[Saved entries]
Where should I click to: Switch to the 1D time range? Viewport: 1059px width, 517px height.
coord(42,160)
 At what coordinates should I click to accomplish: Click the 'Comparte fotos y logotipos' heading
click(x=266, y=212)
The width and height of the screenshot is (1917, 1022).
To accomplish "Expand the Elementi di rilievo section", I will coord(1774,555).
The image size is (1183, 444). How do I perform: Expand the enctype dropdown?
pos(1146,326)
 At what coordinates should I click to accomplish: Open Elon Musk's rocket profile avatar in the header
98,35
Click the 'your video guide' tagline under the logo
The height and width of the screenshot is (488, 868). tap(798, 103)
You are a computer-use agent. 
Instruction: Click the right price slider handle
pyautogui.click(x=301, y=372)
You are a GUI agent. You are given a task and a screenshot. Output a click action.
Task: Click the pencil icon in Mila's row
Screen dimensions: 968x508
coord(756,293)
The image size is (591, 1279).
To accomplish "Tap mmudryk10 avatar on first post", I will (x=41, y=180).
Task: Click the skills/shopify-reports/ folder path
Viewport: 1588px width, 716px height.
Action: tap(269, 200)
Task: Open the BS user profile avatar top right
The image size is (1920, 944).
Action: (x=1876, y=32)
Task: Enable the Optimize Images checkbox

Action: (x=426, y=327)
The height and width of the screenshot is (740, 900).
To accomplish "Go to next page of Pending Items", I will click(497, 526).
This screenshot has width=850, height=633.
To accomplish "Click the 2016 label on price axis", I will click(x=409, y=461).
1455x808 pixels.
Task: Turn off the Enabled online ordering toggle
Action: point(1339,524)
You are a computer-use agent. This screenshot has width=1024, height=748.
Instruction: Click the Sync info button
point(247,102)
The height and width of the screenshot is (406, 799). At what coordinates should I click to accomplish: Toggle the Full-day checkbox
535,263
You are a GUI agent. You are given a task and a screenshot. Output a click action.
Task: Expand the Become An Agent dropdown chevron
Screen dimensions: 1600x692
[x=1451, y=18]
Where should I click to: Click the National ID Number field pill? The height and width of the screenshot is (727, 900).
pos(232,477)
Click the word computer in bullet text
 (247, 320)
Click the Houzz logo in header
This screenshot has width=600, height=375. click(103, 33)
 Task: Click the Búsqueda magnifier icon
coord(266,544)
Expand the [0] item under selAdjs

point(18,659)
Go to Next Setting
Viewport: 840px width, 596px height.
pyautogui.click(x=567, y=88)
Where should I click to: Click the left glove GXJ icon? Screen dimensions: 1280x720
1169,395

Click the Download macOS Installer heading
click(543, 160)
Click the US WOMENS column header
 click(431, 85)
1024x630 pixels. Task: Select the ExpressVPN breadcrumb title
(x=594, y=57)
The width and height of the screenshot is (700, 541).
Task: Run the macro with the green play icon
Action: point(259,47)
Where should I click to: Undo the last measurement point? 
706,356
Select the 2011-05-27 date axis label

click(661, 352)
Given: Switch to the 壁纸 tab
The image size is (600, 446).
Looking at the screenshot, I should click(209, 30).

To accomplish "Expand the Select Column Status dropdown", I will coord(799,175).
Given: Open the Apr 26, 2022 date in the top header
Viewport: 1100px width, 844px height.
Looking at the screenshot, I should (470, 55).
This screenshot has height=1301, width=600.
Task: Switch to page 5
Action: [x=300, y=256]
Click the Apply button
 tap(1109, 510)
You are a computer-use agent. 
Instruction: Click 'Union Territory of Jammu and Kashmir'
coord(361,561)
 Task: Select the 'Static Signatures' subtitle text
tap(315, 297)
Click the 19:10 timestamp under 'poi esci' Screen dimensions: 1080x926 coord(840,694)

PROBLEM TO WORK ON:
Reproduce all of the data exactly as given.

TASK RESULT:
Where should I click to: Switch to the 1D time range? Viewport: 1059px width, 517px height.
coord(42,160)
 At what coordinates should I click to accomplish: Click the 'Comparte fotos y logotipos' heading
click(x=266, y=212)
The width and height of the screenshot is (1917, 1022).
To accomplish "Expand the Elementi di rilievo section", I will coord(1774,555).
The image size is (1183, 444). How do I perform: Expand the enctype dropdown?
pos(1146,326)
 At what coordinates should I click to accomplish: Open Elon Musk's rocket profile avatar in the header
98,35
Click the 'your video guide' tagline under the logo
The height and width of the screenshot is (488, 868). tap(798, 103)
You are a computer-use agent. 
Instruction: Click the right price slider handle
pyautogui.click(x=301, y=372)
You are a GUI agent. You are given a task and a screenshot. Output a click action.
Task: Click the pencil icon in Mila's row
Screen dimensions: 968x508
coord(756,293)
The image size is (591, 1279).
To accomplish "Tap mmudryk10 avatar on first post", I will (x=41, y=180).
Task: Click the skills/shopify-reports/ folder path
Viewport: 1588px width, 716px height.
Action: tap(269, 200)
Task: Open the BS user profile avatar top right
The image size is (1920, 944).
Action: (x=1876, y=32)
Task: Enable the Optimize Images checkbox

Action: (x=426, y=327)
The height and width of the screenshot is (740, 900).
To accomplish "Go to next page of Pending Items", I will click(497, 526).
This screenshot has width=850, height=633.
To accomplish "Click the 2016 label on price axis", I will click(x=409, y=461).
1455x808 pixels.
Task: Turn off the Enabled online ordering toggle
Action: point(1339,524)
You are a computer-use agent. This screenshot has width=1024, height=748.
Instruction: Click the Sync info button
point(247,102)
The height and width of the screenshot is (406, 799). At what coordinates should I click to accomplish: Toggle the Full-day checkbox
535,263
You are a GUI agent. You are given a task and a screenshot. Output a click action.
Task: Expand the Become An Agent dropdown chevron
Screen dimensions: 1600x692
[x=1451, y=18]
Where should I click to: Click the National ID Number field pill? The height and width of the screenshot is (727, 900).
pos(232,477)
Click the word computer in bullet text
 (247, 320)
Click the Houzz logo in header
This screenshot has width=600, height=375. click(103, 33)
 Task: Click the Búsqueda magnifier icon
coord(266,544)
Expand the [0] item under selAdjs

point(18,659)
Go to Next Setting
Viewport: 840px width, 596px height.
pyautogui.click(x=567, y=88)
Where should I click to: Click the left glove GXJ icon? Screen dimensions: 1280x720
1169,395

Click the Download macOS Installer heading
click(543, 160)
Click the US WOMENS column header
 click(431, 85)
1024x630 pixels. Task: Select the ExpressVPN breadcrumb title
(x=594, y=57)
The width and height of the screenshot is (700, 541).
Task: Run the macro with the green play icon
Action: point(259,47)
Where should I click to: Undo the last measurement point? 
706,356
Select the 2011-05-27 date axis label

click(661, 352)
Given: Switch to the 壁纸 tab
The image size is (600, 446).
Looking at the screenshot, I should click(209, 30).

To accomplish "Expand the Select Column Status dropdown", I will coord(799,175).
Given: Open the Apr 26, 2022 date in the top header
Viewport: 1100px width, 844px height.
Looking at the screenshot, I should (470, 55).
This screenshot has height=1301, width=600.
Task: Switch to page 5
Action: [x=300, y=256]
Click the Apply button
 tap(1109, 510)
You are a computer-use agent. 
Instruction: Click 'Union Territory of Jammu and Kashmir'
coord(361,561)
 Task: Select the 'Static Signatures' subtitle text
tap(315, 297)
Click the 19:10 timestamp under 'poi esci' Screen dimensions: 1080x926 coord(840,694)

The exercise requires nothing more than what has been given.